What this task involves =
Locate the line containing "[KC Schrezheim Facebook Seite] (331, 2306)", then please write out that line and all the lines below it in the entries exactly.

(Entries taken from a collection)

>>>

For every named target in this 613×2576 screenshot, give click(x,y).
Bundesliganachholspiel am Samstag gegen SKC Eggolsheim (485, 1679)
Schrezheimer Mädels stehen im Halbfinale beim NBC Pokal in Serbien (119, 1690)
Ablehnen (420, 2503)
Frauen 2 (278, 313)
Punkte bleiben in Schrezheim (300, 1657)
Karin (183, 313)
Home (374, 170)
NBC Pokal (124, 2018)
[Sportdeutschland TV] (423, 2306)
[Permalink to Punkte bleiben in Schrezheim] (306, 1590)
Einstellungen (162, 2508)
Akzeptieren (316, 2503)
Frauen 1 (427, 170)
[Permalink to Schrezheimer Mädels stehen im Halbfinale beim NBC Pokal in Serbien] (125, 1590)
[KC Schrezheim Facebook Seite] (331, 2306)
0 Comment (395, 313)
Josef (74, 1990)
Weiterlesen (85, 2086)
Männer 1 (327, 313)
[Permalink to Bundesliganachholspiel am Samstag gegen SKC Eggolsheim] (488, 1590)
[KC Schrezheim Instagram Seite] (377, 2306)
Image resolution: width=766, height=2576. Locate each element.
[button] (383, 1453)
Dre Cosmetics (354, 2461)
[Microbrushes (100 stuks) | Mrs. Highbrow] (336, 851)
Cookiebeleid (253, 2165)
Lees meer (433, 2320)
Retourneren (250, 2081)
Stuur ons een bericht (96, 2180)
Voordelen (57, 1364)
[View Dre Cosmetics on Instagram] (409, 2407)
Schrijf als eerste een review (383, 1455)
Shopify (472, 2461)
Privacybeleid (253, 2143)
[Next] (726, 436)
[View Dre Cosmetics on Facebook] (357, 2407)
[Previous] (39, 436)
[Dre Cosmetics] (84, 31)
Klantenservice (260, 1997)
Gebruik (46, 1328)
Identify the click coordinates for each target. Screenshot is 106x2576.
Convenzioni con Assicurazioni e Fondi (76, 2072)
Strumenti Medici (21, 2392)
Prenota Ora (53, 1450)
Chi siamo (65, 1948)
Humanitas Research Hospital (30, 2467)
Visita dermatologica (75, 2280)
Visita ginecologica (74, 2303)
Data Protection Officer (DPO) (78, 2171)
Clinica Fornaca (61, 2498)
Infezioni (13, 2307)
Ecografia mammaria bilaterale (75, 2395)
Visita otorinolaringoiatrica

<<<

Your response =
[KC Schrezheim Facebook Seite] (331, 2306)
0 Comment (395, 313)
Josef (74, 1990)
Weiterlesen (85, 2086)
Männer 1 (327, 313)
[Permalink to Bundesliganachholspiel am Samstag gegen SKC Eggolsheim] (488, 1590)
[KC Schrezheim Instagram Seite] (377, 2306)
Image resolution: width=766, height=2576. Locate each element.
[button] (383, 1453)
Dre Cosmetics (354, 2461)
[Microbrushes (100 stuks) | Mrs. Highbrow] (336, 851)
Cookiebeleid (253, 2165)
Lees meer (433, 2320)
Retourneren (250, 2081)
Stuur ons een bericht (96, 2180)
Voordelen (57, 1364)
[View Dre Cosmetics on Instagram] (409, 2407)
Schrijf als eerste een review (383, 1455)
Shopify (472, 2461)
Privacybeleid (253, 2143)
[Next] (726, 436)
[View Dre Cosmetics on Facebook] (357, 2407)
[Previous] (39, 436)
[Dre Cosmetics] (84, 31)
Klantenservice (260, 1997)
Gebruik (46, 1328)
Identify the click coordinates for each target. Screenshot is 106x2576.
Convenzioni con Assicurazioni e Fondi (76, 2072)
Strumenti Medici (21, 2392)
Prenota Ora (53, 1450)
Chi siamo (65, 1948)
Humanitas Research Hospital (30, 2467)
Visita dermatologica (75, 2280)
Visita ginecologica (74, 2303)
Data Protection Officer (DPO) (78, 2171)
Clinica Fornaca (61, 2498)
Infezioni (13, 2307)
Ecografia mammaria bilaterale (75, 2395)
Visita otorinolaringoiatrica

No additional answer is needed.